● **Exercício A**
Transcreva, do texto sobre a tutela de urgência, o trecho que se inicia nas palavras que contêm "é sócio do Tucci" e se encerra em "conselheiro do MDA.".
● **Exercício B**
De acordo com o texto sobre a tutela de urgência, quem desempenha papel fundamental no aconselhamento ao cliente quanto às chances, perspectivas e riscos de provocar a jurisdição?
● **Exercício C**
Prossiga com o texto sobre a tutela de urgência a partir do ponto em que ele termina.

● **Texto para leitura**
§ §

Paradoxo da Corte

Responsabilidade objetiva da parte que pleiteia tutela de urgência

Autor

  • José Rogério Cruz e Tucci

    é sócio do Tucci Advogados Associados ex-presidente da Aasp professor titular sênior da Faculdade de Direito da USP membro da Academia Brasileira de Letras Jurídicas e do Instituto Brasileiro de Direito Processual e conselheiro do MDA.

22 de setembro de 2020, 8h00

Todo cidadão deve pensar duas vezes antes de ajuizar uma ação, não apenas pelo custo e demora inerentes à tramitação do processo, como também pelos potenciais ônus e obrigações derivados da sorte da demanda!

A esse propósito, o advogado desempenha papel fundamental no aconselhamento ao seu cliente das chances, perspectivas e riscos advindos da iniciativa de provocar a jurisdição em busca da satisfação do direito alegado.

E isso porque o abuso do processo gera consequências desfavoráveis àquele que promove ação descabida ou se escuda em fundamentos inconsistentes, causando prejuízo à parte demandada.

§ §

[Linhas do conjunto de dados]
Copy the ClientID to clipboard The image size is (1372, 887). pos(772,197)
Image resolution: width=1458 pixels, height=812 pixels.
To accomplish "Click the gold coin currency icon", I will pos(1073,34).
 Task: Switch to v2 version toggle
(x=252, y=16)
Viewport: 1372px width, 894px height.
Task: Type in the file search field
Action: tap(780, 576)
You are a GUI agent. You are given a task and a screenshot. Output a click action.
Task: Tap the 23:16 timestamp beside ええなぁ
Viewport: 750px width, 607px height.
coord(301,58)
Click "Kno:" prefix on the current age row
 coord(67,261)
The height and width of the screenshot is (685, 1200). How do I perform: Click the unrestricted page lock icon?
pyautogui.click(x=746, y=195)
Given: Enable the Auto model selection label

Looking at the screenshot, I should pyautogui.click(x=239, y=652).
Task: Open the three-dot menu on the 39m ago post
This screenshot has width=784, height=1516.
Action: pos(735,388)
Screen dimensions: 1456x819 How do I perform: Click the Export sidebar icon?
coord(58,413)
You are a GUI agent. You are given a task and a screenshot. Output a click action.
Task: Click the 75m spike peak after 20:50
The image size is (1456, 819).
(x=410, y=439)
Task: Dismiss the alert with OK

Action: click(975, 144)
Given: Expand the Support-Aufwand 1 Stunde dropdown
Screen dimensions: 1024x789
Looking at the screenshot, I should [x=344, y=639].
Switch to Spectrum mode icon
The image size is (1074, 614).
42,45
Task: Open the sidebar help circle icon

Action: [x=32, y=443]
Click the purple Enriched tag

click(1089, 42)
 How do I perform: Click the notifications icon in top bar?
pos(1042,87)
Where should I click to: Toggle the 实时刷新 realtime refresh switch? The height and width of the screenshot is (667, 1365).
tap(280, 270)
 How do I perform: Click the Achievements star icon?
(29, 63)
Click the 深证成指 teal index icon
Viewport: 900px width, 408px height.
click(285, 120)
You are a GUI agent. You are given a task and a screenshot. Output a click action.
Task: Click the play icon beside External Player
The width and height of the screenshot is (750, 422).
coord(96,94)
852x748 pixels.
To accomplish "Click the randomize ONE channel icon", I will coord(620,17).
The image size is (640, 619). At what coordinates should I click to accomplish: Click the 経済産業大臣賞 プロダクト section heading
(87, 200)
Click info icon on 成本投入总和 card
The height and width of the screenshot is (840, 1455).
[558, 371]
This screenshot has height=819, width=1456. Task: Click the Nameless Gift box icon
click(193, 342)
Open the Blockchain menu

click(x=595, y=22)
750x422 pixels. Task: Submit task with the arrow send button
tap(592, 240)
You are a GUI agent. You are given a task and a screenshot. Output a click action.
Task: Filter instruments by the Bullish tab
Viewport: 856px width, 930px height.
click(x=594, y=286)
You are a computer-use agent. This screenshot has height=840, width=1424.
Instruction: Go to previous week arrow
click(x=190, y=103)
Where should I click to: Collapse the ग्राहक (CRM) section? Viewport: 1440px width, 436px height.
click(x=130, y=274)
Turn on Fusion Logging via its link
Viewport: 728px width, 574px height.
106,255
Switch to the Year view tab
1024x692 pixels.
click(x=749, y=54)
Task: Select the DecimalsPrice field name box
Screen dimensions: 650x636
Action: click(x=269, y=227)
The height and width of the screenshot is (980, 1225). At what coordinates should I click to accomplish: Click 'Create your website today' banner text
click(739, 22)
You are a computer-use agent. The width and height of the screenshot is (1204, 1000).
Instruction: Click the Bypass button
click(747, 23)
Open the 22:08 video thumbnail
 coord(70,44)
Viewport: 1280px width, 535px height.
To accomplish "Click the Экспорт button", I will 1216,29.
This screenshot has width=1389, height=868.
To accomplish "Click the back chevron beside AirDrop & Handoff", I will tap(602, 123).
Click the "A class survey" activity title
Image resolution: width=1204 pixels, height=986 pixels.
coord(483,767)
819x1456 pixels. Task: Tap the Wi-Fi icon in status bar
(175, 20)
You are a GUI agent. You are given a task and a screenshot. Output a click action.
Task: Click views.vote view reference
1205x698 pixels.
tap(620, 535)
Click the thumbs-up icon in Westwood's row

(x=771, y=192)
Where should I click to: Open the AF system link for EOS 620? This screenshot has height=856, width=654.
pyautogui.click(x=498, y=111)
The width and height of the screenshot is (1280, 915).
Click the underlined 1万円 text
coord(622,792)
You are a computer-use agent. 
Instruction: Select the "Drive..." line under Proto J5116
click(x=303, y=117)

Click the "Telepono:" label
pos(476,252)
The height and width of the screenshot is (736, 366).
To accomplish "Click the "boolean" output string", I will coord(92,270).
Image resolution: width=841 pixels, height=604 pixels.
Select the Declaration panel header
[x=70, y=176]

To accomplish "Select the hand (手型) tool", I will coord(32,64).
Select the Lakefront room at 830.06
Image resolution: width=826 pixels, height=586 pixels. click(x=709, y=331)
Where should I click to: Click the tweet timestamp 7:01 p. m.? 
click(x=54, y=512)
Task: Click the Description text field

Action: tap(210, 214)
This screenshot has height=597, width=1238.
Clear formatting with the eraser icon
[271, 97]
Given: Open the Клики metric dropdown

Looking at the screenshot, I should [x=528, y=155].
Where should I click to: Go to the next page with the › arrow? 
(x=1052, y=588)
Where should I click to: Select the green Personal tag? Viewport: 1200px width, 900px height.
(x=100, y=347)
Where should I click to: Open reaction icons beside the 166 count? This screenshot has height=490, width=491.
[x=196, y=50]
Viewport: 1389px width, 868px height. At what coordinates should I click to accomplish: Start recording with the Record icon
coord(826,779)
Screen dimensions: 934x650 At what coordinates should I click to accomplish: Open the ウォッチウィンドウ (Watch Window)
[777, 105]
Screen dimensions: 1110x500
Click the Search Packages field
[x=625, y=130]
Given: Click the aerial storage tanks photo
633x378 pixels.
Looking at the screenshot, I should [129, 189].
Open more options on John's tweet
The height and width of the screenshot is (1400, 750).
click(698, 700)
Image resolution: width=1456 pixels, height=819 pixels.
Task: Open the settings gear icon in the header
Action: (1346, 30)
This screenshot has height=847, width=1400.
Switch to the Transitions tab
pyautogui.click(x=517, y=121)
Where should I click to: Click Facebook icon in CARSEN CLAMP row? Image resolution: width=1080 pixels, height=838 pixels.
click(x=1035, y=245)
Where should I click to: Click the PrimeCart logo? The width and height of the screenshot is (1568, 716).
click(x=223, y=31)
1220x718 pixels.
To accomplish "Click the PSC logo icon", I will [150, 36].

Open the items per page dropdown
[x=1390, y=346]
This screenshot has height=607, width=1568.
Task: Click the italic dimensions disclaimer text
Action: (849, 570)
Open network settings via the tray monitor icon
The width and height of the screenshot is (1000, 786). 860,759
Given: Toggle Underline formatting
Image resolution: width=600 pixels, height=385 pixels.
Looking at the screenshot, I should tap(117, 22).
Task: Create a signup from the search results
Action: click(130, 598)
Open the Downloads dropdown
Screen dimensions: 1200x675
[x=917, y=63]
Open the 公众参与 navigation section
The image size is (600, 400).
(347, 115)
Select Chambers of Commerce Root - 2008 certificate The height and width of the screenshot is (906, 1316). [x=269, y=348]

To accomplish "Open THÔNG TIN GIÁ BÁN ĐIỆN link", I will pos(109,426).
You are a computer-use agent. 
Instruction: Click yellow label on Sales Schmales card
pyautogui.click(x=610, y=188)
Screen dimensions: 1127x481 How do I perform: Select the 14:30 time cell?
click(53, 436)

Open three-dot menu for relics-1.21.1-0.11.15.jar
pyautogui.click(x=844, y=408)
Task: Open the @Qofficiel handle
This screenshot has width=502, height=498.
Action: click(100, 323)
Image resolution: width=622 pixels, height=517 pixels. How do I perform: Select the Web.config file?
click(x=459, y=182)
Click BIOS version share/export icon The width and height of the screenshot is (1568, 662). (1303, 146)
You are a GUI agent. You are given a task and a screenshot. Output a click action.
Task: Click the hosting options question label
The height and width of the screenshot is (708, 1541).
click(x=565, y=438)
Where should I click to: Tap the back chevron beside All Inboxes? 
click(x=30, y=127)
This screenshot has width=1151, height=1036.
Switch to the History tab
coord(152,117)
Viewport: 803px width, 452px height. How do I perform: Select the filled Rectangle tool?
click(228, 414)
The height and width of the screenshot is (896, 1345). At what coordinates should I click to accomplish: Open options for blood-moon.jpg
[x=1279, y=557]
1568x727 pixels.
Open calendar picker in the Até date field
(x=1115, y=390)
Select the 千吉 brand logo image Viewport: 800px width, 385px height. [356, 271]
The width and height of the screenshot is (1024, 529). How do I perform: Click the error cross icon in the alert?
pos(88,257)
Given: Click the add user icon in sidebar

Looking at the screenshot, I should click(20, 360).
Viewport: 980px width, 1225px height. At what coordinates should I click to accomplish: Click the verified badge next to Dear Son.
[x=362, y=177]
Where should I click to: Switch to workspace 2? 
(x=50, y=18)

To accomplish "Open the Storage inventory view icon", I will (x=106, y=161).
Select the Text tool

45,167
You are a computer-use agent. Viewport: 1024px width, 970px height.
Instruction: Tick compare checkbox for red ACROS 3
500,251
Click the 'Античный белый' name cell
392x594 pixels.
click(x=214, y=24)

§ §

● **Resposta do exercício A**
é sócio do Tucci Advogados Associados ex-presidente da Aasp professor titular sênior da Faculdade de Direito da USP membro da Academia Brasileira de Letras Jurídicas e do Instituto Brasileiro de Direito Processual e conselheiro do MDA.

● **Resposta do exercício B**
O advogado.

● **Resposta do exercício C**
É por esse relevante motivo que as legislações processuais modernas procuram introduzir mecanismos de repressão à conduta do improbus litigatur, isto é, do litigante que faz “mau uso” do processo, com o intuito deliberado, ou mesmo involuntariamente, de prejudicar o outro litigante ou mesmo terceiros.

O artigo 302 do vigente Código de Processo Civil reproduziu praticamente com a mesma redação a regra do artigo 811 do diploma revogado, ao dispor que:

Independentemente da reparação por dano processual, a parte responde pelo prejuízo que a efetivação da tutela de urgência causar à parte adversa, se:

I – a sentença lhe for desfavorável;

II – obtida liminarmente a tutela em caráter antecedente, não fornecer os meios necessários para a citação do requerido no prazo de 5 (cinco) dias;

III – ocorrer a cessação da eficácia da medida em qualquer hipótese legal;

IV – o juiz acolher a alegação de decadência ou prescrição da pretensão do autor.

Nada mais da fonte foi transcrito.